### Directions for this task
When you repeat the entries below, keep each word exactly as it is and drop the pictures.

====== Information supplied ======

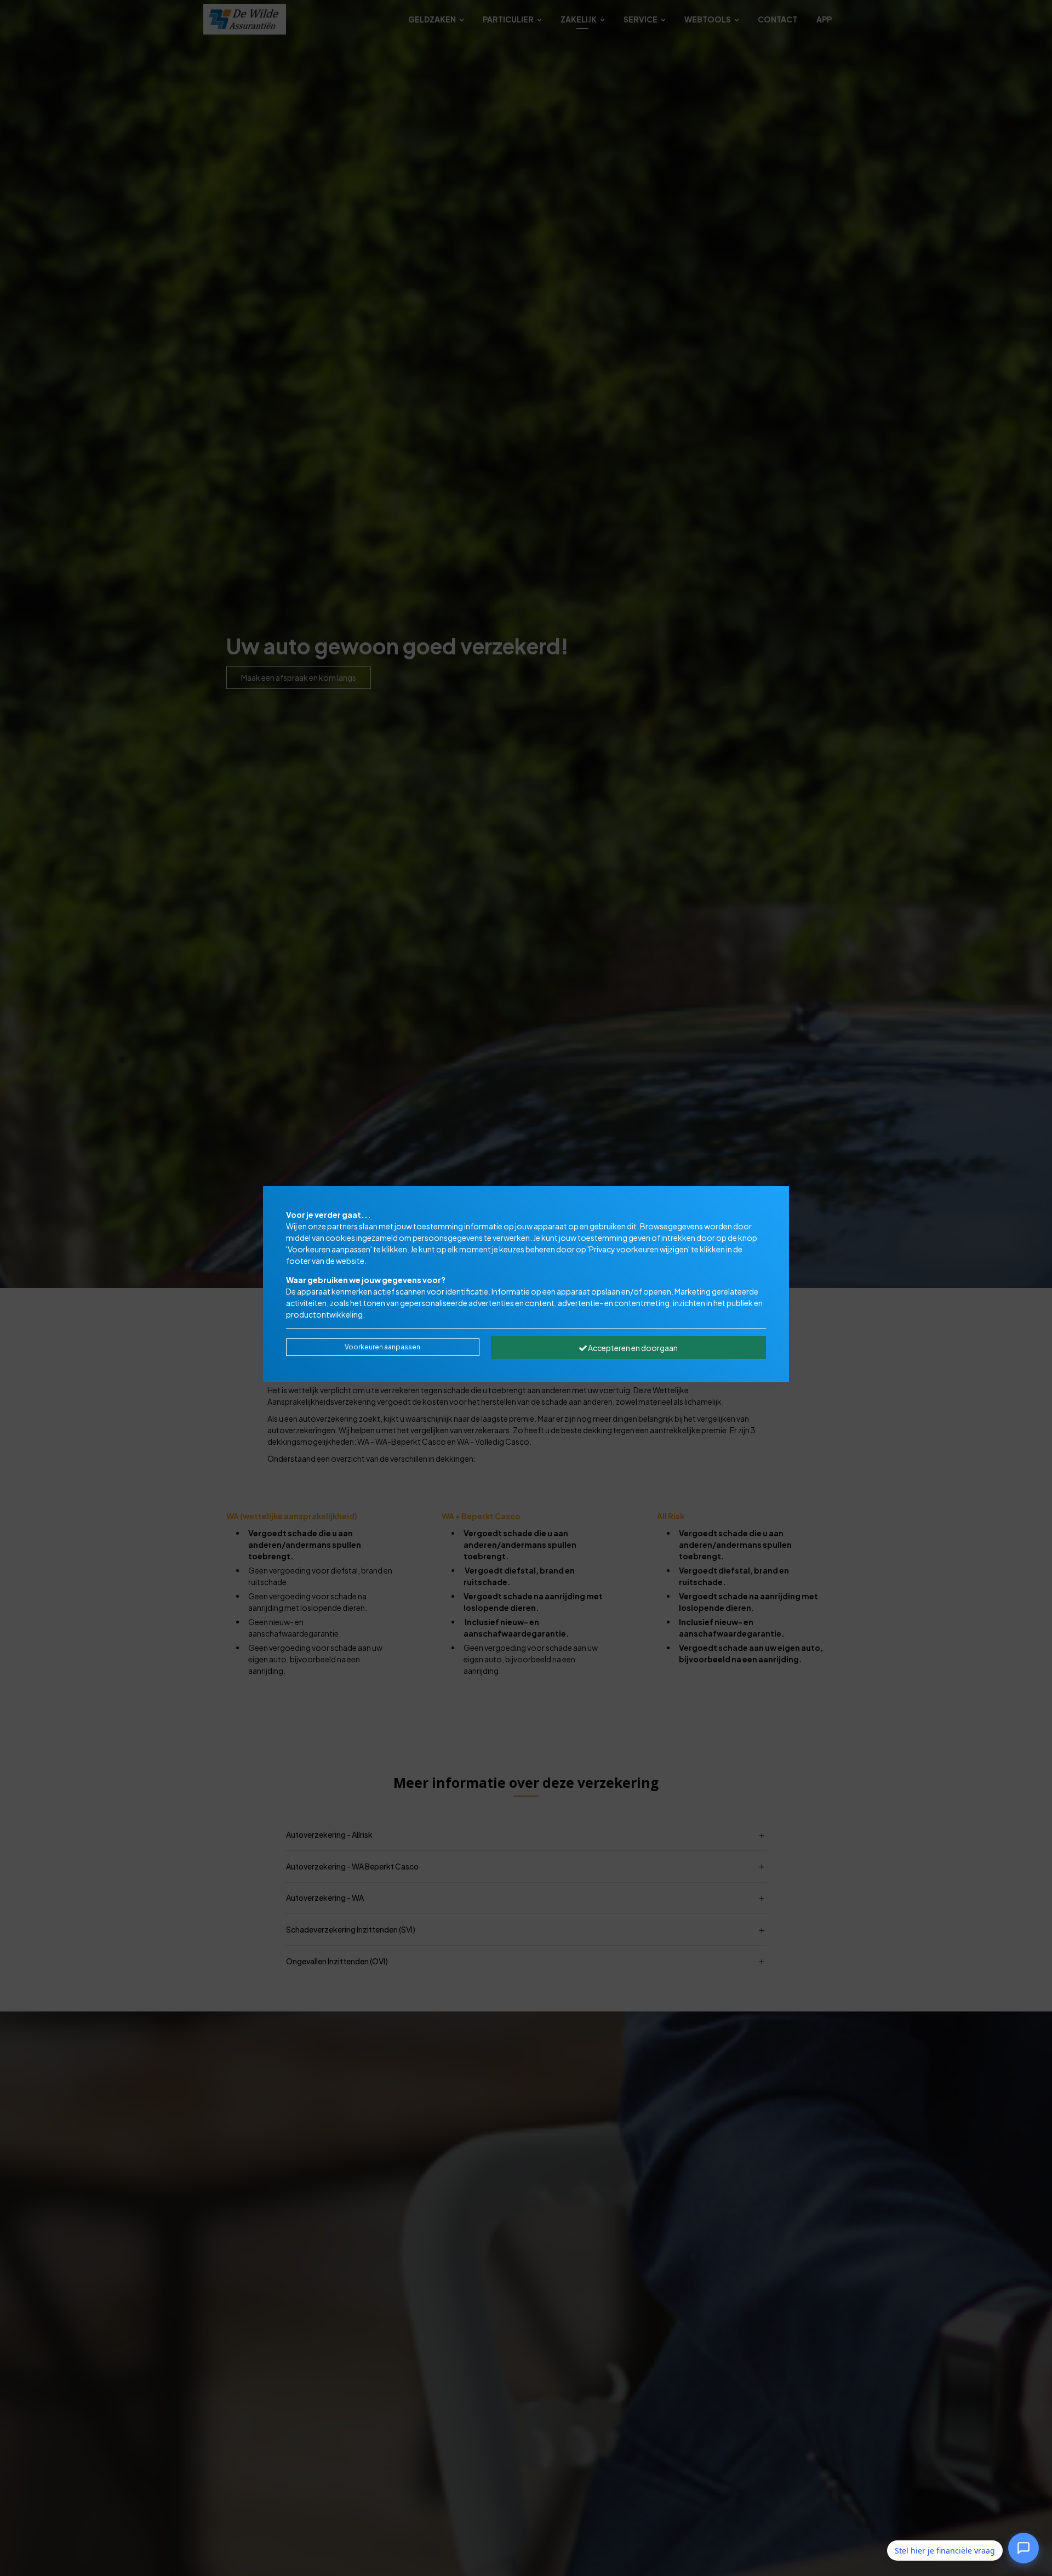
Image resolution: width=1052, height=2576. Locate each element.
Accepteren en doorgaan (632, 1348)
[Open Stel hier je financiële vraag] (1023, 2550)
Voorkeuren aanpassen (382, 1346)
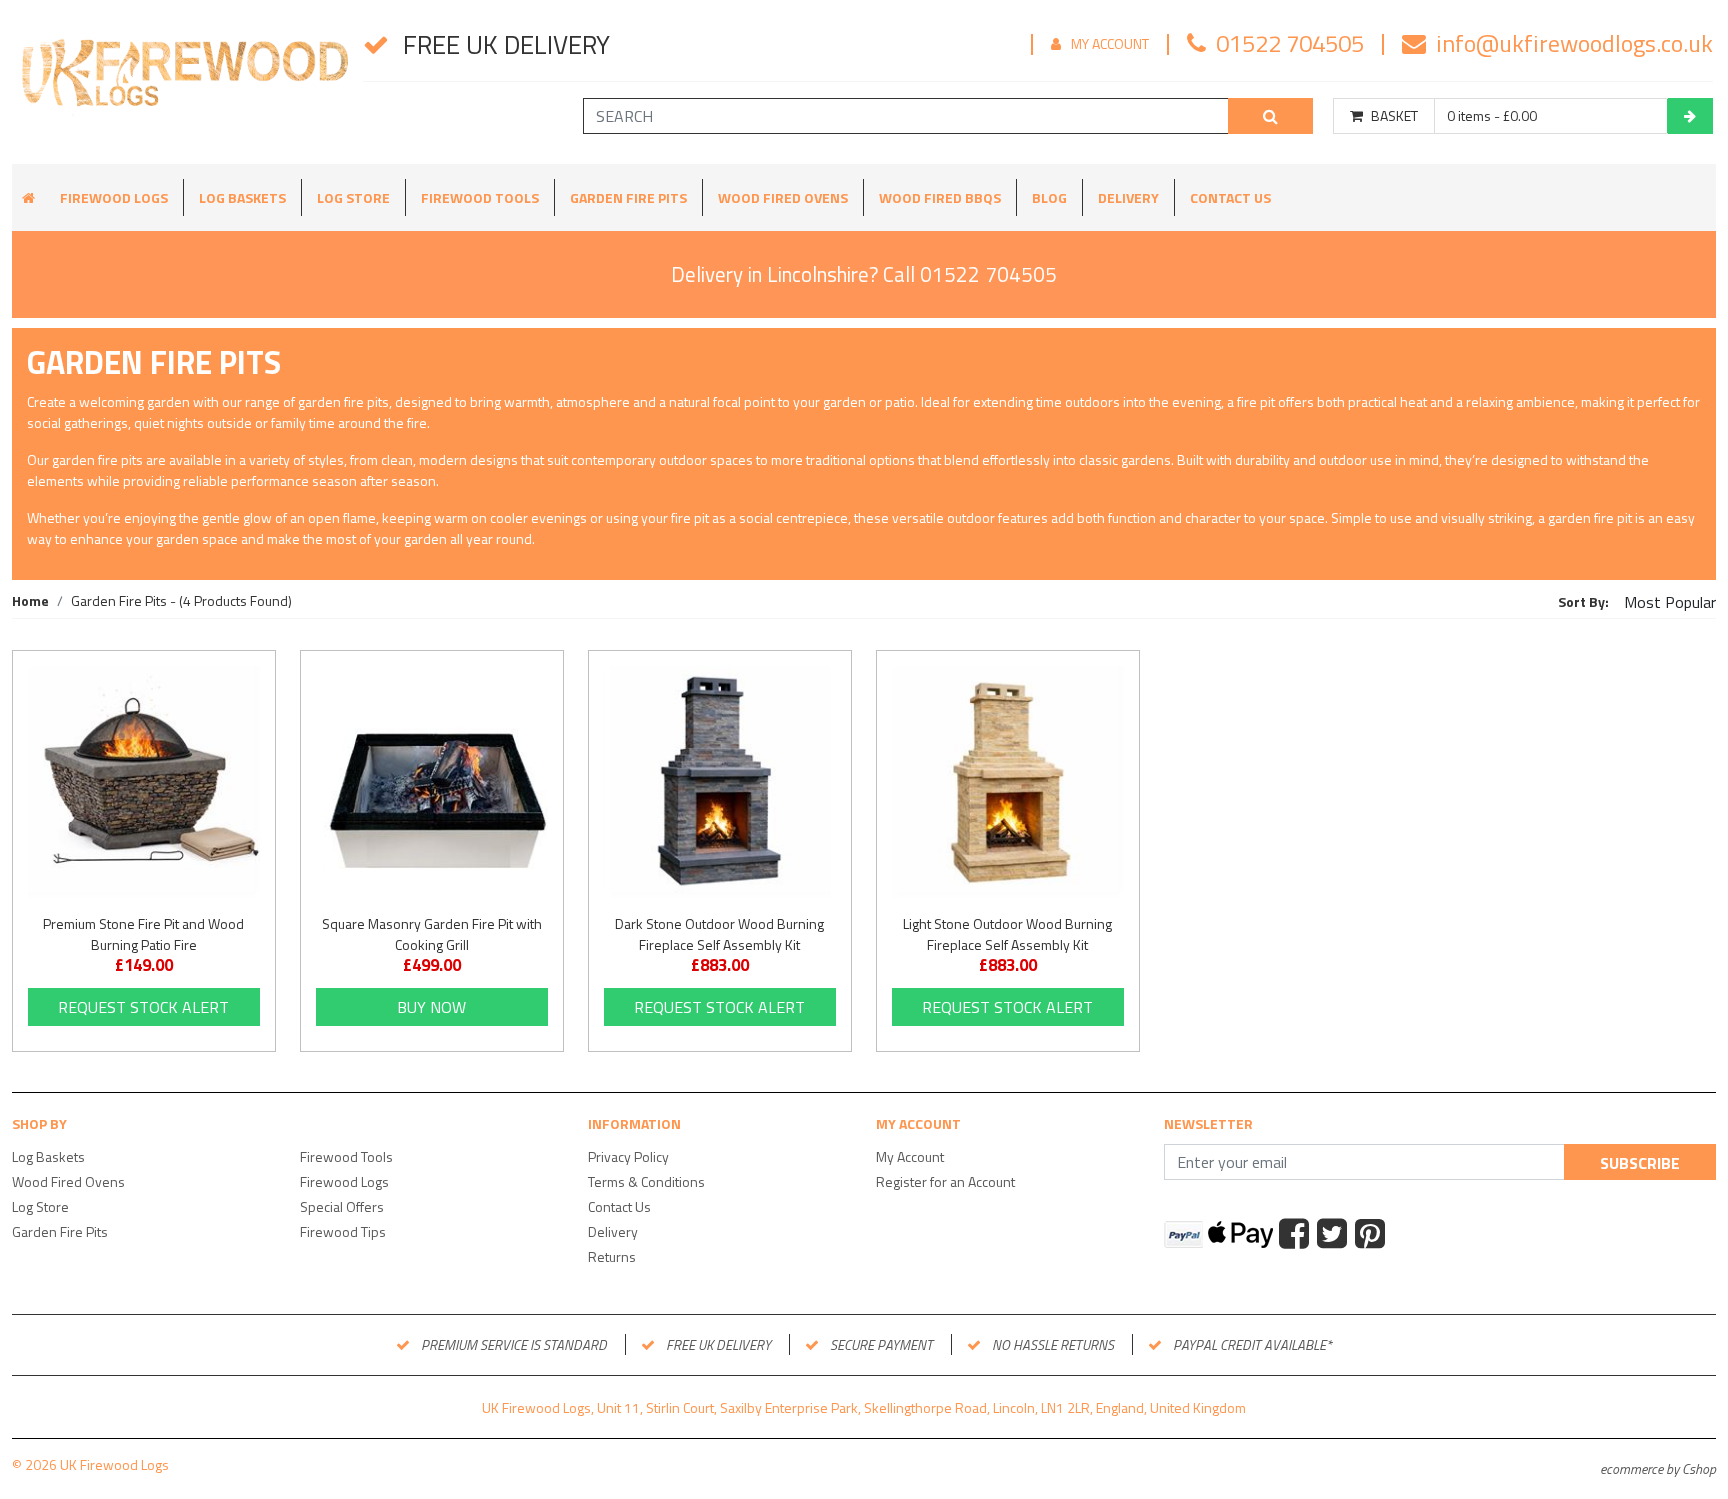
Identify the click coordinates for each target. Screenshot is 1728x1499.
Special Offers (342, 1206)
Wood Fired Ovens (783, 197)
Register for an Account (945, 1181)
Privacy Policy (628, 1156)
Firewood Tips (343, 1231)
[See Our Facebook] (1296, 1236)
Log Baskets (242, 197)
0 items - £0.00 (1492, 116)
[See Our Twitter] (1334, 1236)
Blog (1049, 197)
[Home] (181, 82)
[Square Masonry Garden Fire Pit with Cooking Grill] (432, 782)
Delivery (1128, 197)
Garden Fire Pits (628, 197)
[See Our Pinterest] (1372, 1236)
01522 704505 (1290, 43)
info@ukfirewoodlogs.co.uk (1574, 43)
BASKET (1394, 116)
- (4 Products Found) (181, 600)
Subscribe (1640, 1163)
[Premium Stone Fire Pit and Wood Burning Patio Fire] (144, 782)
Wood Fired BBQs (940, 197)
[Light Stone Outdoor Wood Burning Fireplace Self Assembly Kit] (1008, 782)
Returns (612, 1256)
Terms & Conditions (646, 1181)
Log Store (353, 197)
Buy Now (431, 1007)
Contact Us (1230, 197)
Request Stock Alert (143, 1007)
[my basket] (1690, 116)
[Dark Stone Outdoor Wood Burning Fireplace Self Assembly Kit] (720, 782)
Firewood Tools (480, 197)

======

### Solution to this problem
Image resolution: width=1052, height=2576. Locate each element.
Accepteren en doorgaan (632, 1348)
[Open Stel hier je financiële vraag] (1023, 2550)
Voorkeuren aanpassen (382, 1346)
Identify the click coordinates for each target. Screenshot is 1728x1499.
Special Offers (342, 1206)
Wood Fired Ovens (783, 197)
Register for an Account (945, 1181)
Privacy Policy (628, 1156)
Firewood Tips (343, 1231)
[See Our Facebook] (1296, 1236)
Log Baskets (242, 197)
0 items - £0.00 (1492, 116)
[See Our Twitter] (1334, 1236)
Blog (1049, 197)
[Home] (181, 82)
[Square Masonry Garden Fire Pit with Cooking Grill] (432, 782)
Delivery (1128, 197)
Garden Fire Pits (628, 197)
[See Our Pinterest] (1372, 1236)
01522 704505 (1290, 43)
info@ukfirewoodlogs.co.uk (1574, 43)
BASKET (1394, 116)
- (4 Products Found) (181, 600)
Subscribe (1640, 1163)
[Premium Stone Fire Pit and Wood Burning Patio Fire] (144, 782)
Wood Fired BBQs (940, 197)
[Light Stone Outdoor Wood Burning Fireplace Self Assembly Kit] (1008, 782)
Returns (612, 1256)
Terms & Conditions (646, 1181)
Log Store (353, 197)
Buy Now (431, 1007)
Contact Us (1230, 197)
Request Stock Alert (143, 1007)
[my basket] (1690, 116)
[Dark Stone Outdoor Wood Burning Fireplace Self Assembly Kit] (720, 782)
Firewood Tools (480, 197)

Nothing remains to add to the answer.